For the last few years, I’d wanted to write a spider that would crawl the web and gather some statistical information. Specifically, I wanted to see how many sites reported being capable of serving PHP pages. Finally, about two hours ago, I sat down to write the system that would collect this data, and within about 25 minutes, I had it doing my dirty work for me. After I finished writing the core of the system, I then added a quick reporting tool to give me real-time statistics, because I was far too impatient to wait a few days, weeks, or even months before I could look at some numbers.
Keep in mind the following:
- The spider gathers hostnames dynamically; it started by spidering the Google homepage (not search results), and went from there.
- The recursion algorithm is not only imperfect — it’s impatient. If a site doesn’t respond within 5 seconds, it’s omitted (uncommon).
- Only homepages (indexes) are spidered. This is still very effective, but will limit the results.
- The recursion algorithm skips /^www[0-9]?/ subdomains, but will crawl others.
- The system does not care if one site resides on the same physical or virtual server as any of the others.
- The stats collection engine only gathers what the server is configured to tell it
- We only check the HTTP headers; we do not spider the site itself to see if it links to any PHP scripts within itself.
This initial crawl will probably take at least a couple of weeks to reach some useful numbers. Spidering sites to grab new URLs, check the database, ignore dupes, and recurse into the index to do it all again takes an average of 1.7 seconds per hostname. Grabbing header data and recording statistics eats up about 3.0 seconds per host, and only works in chunks of hosts per run.
Since all you likely care about – much like myself – are the numbers themselves, you can
find them here. (Statistical data is no longer available.) The text file will be updated there every five minutes. If you’re interested in the latest figures and that file seems to be stale (i.e. – >10 minutes old), send me an email and I’ll go kick the crap out of the server and remind it who’s boss (until it becomes sentient, that is).

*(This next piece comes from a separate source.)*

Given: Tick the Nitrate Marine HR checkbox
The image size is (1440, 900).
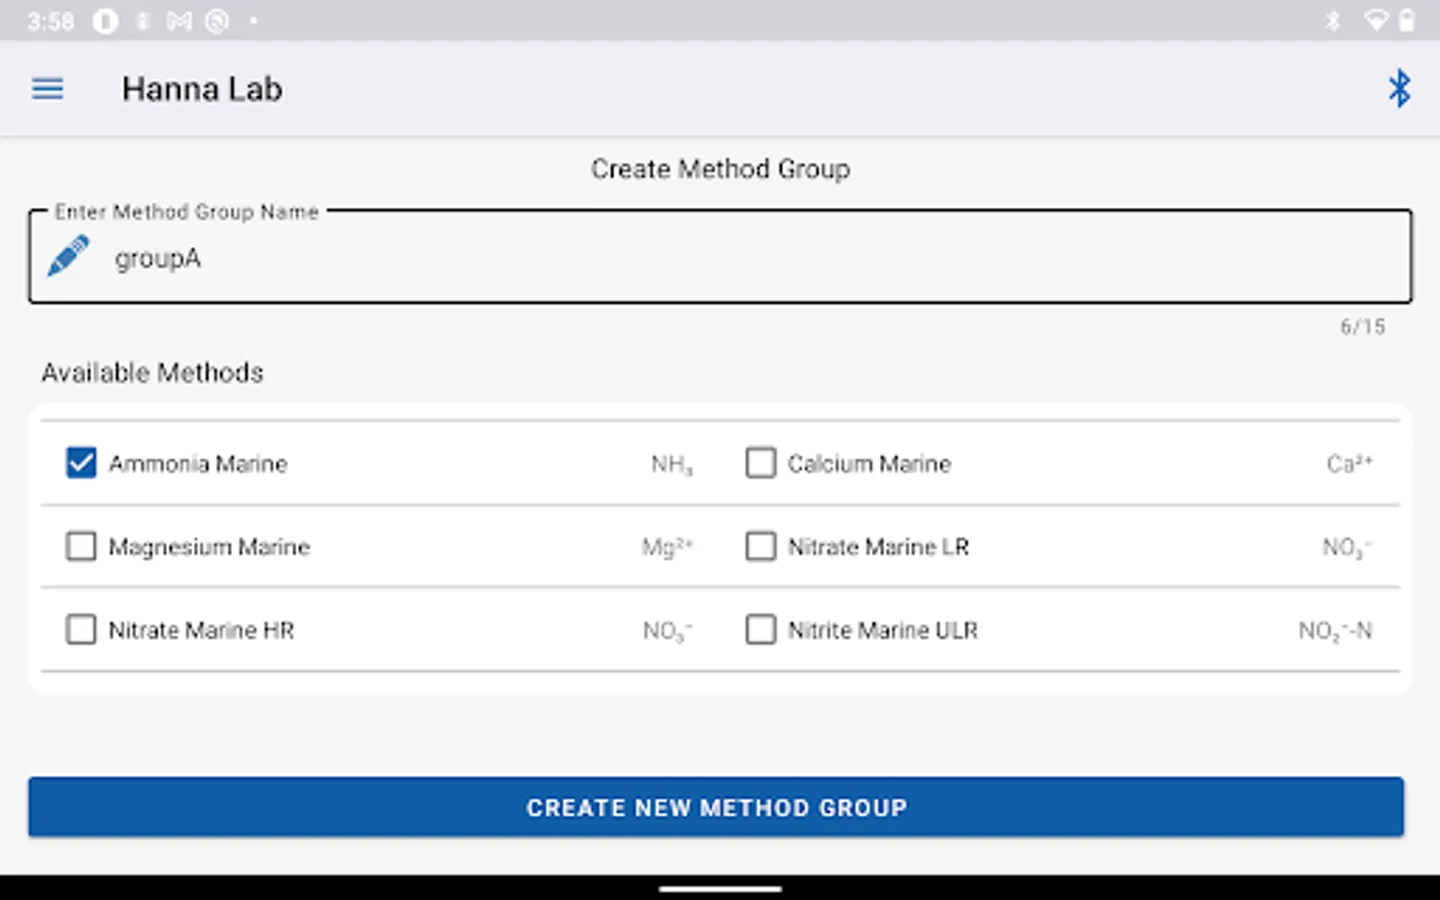Looking at the screenshot, I should click(81, 630).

Over the next couple of days and weeks, I’ll spend a few more minutes here and there to improve the collection times, but the actual data itself is quite obviously of the most value in this project. For now, all I care about is PHP market saturation, but I’m also collecting data on rival languages, web server software, cookies, page caching, OS and version information, and more. Sure, other folks collect the same kind of information, but look at me…. do I look like them? Then shut up.